## Source text
The reason for the failure of adtech is simple. In 1997, Jakob Nielsen wrote 'Why Advertising Doesn’t Work on the Web'. In part, he stated:

“The web is very different from television: it is mainly a cognitive medium, whereas TV is mainly an emotional medium. This makes TV much more suited for the traditional type of advertising which is flashy and promotes superficial qualities of products…

"Where TV is warm, the web is cold… The user is not on the web to 'get an experience' but to get something done. The Web is not simply a 'customer-oriented' medium; it's a customer-dominated medium. The user owns the Back button. Get over it: there is no way of trapping users in an ad if they don't want it.”

Even today, the internet usually does not work as a medium for most brand advertising. Display advertising is a joke.

Into the future

Digital advertising is like whack-a-mole. At the best, ads pop up on websites and mobile devices and people increasingly block them with virtual hammers because the 'creatives' are little more than direct-response spam. As I often write, people tolerate offline advertising but hate online advertising.

But at the worst, adtech is killing the internet – and possibly even democracy itself. Real news sites and fake news sites are racing towards the bottom in efforts to squeeze every last possible penny out of garbage ad networks.

Stored data
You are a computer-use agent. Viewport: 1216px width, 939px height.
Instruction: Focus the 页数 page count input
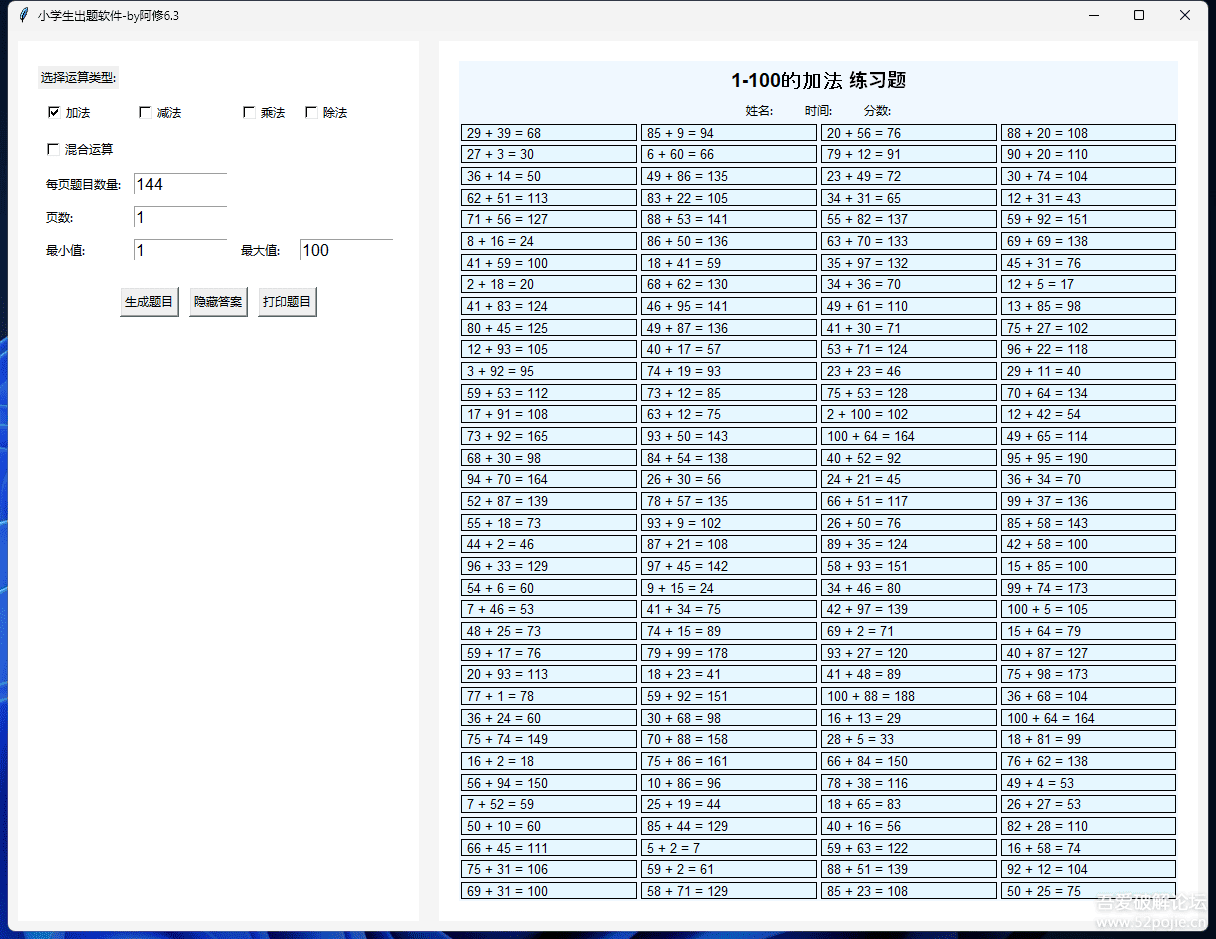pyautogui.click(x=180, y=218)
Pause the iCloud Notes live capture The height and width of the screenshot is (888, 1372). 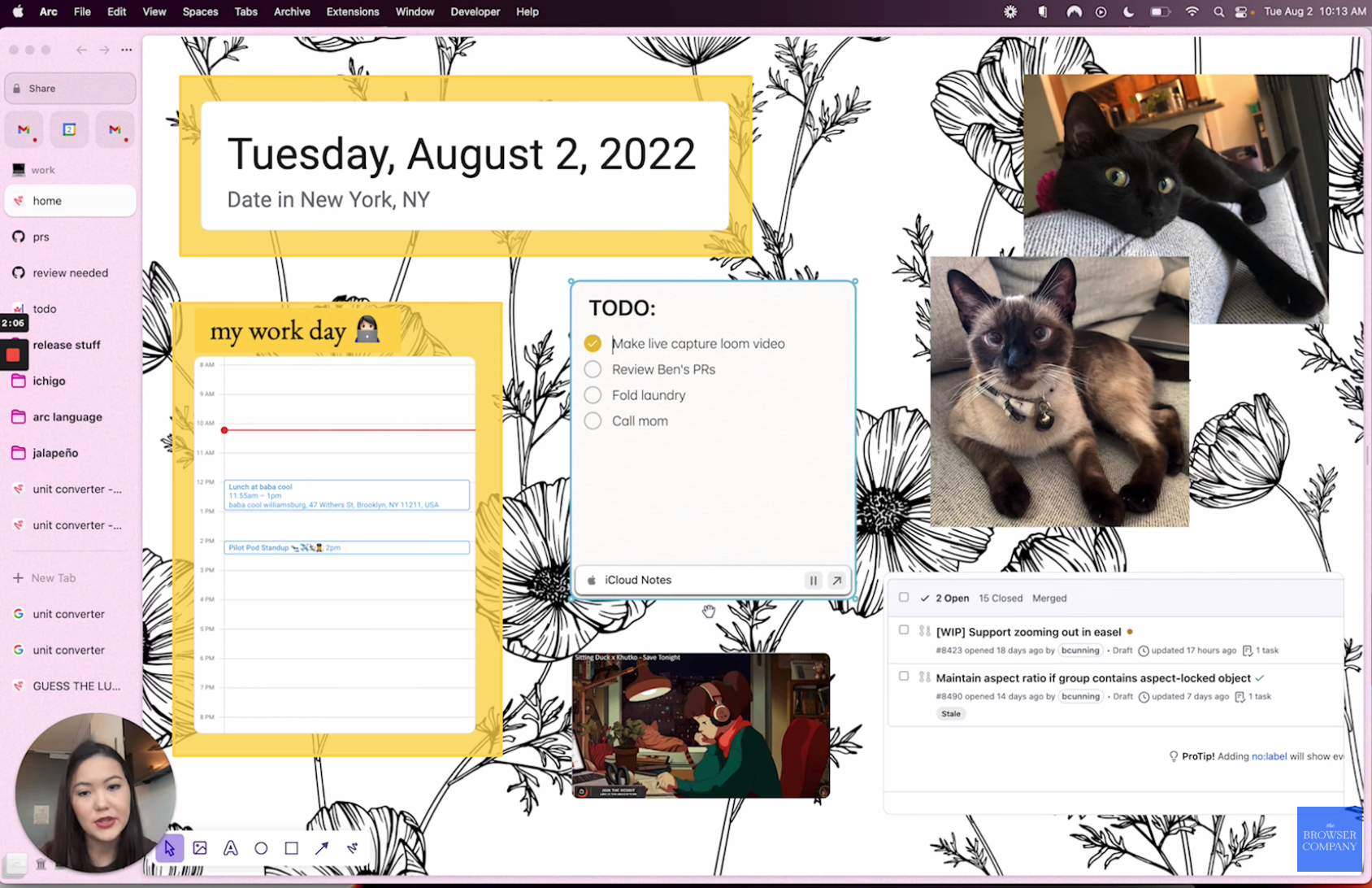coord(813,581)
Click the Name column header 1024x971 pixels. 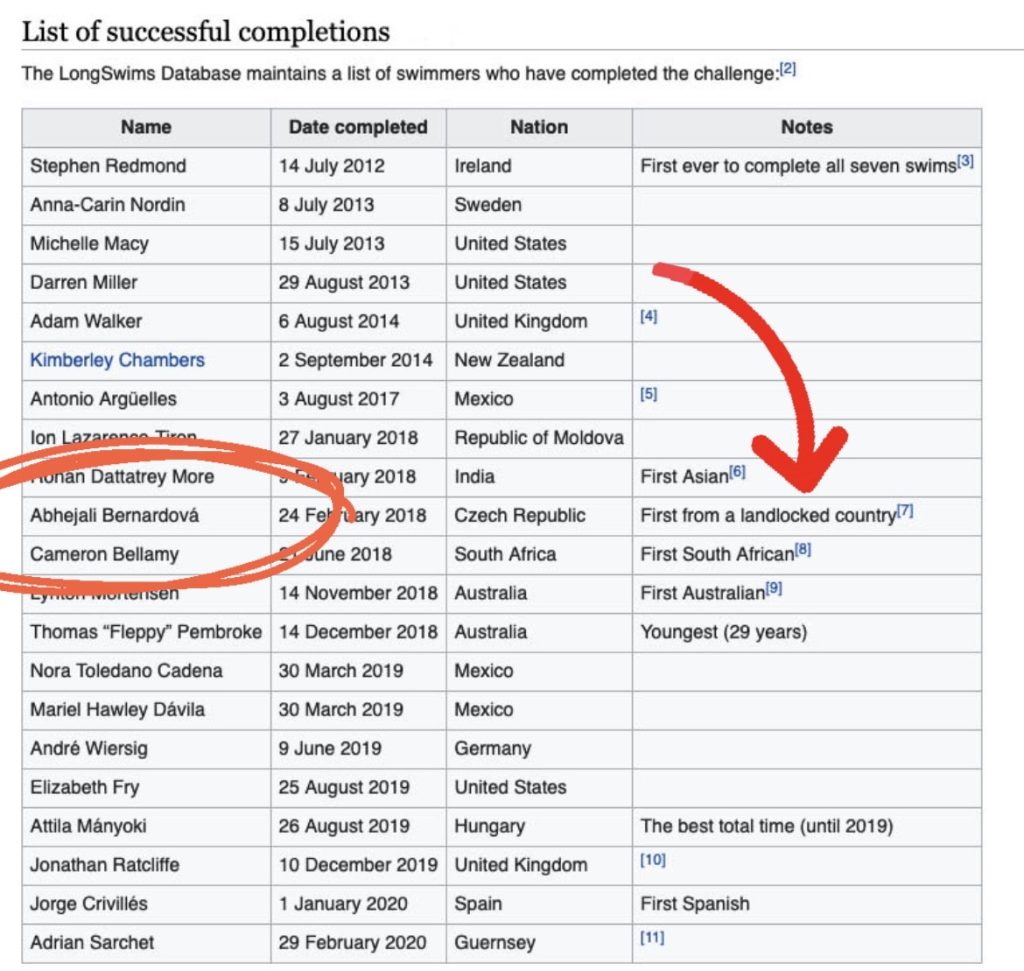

## What to work on
Reproduce the stretch of the passage on adtech from "Into the future" through "garbage ad networks.", keeping every word and mark unchanged. The lines of stored data have no connection to the passage on adtech.

## The answer
Into the future

Digital advertising is like whack-a-mole. At the best, ads pop up on websites and mobile devices and people increasingly block them with virtual hammers because the 'creatives' are little more than direct-response spam. As I often write, people tolerate offline advertising but hate online advertising.

But at the worst, adtech is killing the internet – and possibly even democracy itself. Real news sites and fake news sites are racing towards the bottom in efforts to squeeze every last possible penny out of garbage ad networks.